▶ PROVIDED PASSAGE
[Start of section]
Question

Babies’ birth weights are approximately normally distributed with mean 3375 grams and standard deviation of 493 grams. An obstetrician wants to conduct a study of babies that are unusually heavy or unusually light, to try to understand what genetic and nutritional factors might contribute to this. He decides that babies with weights in the top 2.5% will be considered unusually heavy, and babies with weights in the bottom 2.5% will be considered unusually light.

Babies that weigh more than ___ grams or less than ___ grams will be included in the study.

Answer 1

Babies that weigh more than 2409 grams or less than 4341 grams will be included in the study.

Explanation:

Problems of normally distributed samples can be solved using the z-score formula.

In a set with mean
`\mu` and standard deviation
`\sigma`, the zscore of a measure X is given by:

`Z = (X - \mu)/(\sigma)`

The Z-score measures how many standard deviations the measure is from the mean. After finding the Z-score, we look at the z-score table and find the p-value associated with this z-score. This p-value is the probability that the value of the measure is smaller than X, that is, the percentile of X. Subtracting 1 by the pvalue, we get the probability that the value of the measure is greater than X.

In this problem, we have that:

`\mu = 3375, \sigma = 493`

Top 2.5%

More than X when Z has a pvalue of 1-0.025 = 0.975. So more than X when Z = 1.96.

`Z = (X - \mu)/(\sigma)`

`1.96 = (X - 3375)/(493)`

`X - 3375 = 493*1.96`

`X = 4341`

More than 4341 grams is the top 2.5%.

Bottom 2.5%.

Less than X when Z has a pvalue of 0.025. So less than X when Z = -1.96.

`Z = (X - \mu)/(\sigma)`

`-1.96 = (X - 3375)/(493)`

`X - 3375 = 493*(-1.96)`

`X = 2409`

Less than 2409 grams is in the bottom 2.5%.

Babies that weigh more than 2409 grams or less than 4341 grams will be included in the study.
[End of section]
▶ GIVEN DATA
[Start of section]
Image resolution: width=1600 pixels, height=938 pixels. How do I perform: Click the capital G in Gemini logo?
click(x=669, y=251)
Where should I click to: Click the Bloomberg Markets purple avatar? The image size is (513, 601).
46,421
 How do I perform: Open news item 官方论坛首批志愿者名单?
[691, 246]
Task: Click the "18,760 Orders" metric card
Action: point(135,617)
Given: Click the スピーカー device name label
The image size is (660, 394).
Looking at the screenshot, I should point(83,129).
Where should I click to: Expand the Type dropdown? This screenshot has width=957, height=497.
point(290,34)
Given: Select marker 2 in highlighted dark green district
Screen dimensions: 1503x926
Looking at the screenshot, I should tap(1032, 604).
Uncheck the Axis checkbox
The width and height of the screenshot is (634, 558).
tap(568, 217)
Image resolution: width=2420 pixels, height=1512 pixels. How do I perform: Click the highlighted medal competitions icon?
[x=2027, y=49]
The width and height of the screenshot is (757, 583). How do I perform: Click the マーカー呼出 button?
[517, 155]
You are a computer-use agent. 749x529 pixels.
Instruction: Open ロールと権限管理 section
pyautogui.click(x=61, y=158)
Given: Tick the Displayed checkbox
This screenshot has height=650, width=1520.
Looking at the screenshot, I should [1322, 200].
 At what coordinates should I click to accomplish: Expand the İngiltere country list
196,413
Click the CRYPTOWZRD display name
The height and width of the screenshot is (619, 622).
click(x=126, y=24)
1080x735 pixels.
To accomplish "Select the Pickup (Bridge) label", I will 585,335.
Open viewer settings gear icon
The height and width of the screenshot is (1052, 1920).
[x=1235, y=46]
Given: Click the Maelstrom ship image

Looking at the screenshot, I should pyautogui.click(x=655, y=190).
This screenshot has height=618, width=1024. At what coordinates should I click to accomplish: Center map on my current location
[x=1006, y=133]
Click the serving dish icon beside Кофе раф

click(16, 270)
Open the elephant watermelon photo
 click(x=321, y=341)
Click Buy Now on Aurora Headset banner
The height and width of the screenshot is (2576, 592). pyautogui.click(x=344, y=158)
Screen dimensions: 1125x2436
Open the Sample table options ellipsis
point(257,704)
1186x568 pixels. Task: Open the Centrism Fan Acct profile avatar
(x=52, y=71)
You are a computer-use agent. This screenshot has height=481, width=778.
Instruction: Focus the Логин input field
[End of section]
▶ DESCRIPTION OF THE TASK
Summarize the birth-weight problem in two sentences.

▶ WRITTEN REPLY
Babies' birth weights are approximately normal with mean 3375 grams and standard deviation 493 grams, and an obstetrician plans to study babies in the top 2.5% and bottom 2.5% of weights. Using the z-score formula with Z = 1.96 and Z = -1.96, the explanation finds that more than 4341 grams is the top 2.5% and less than 2409 grams is the bottom 2.5%.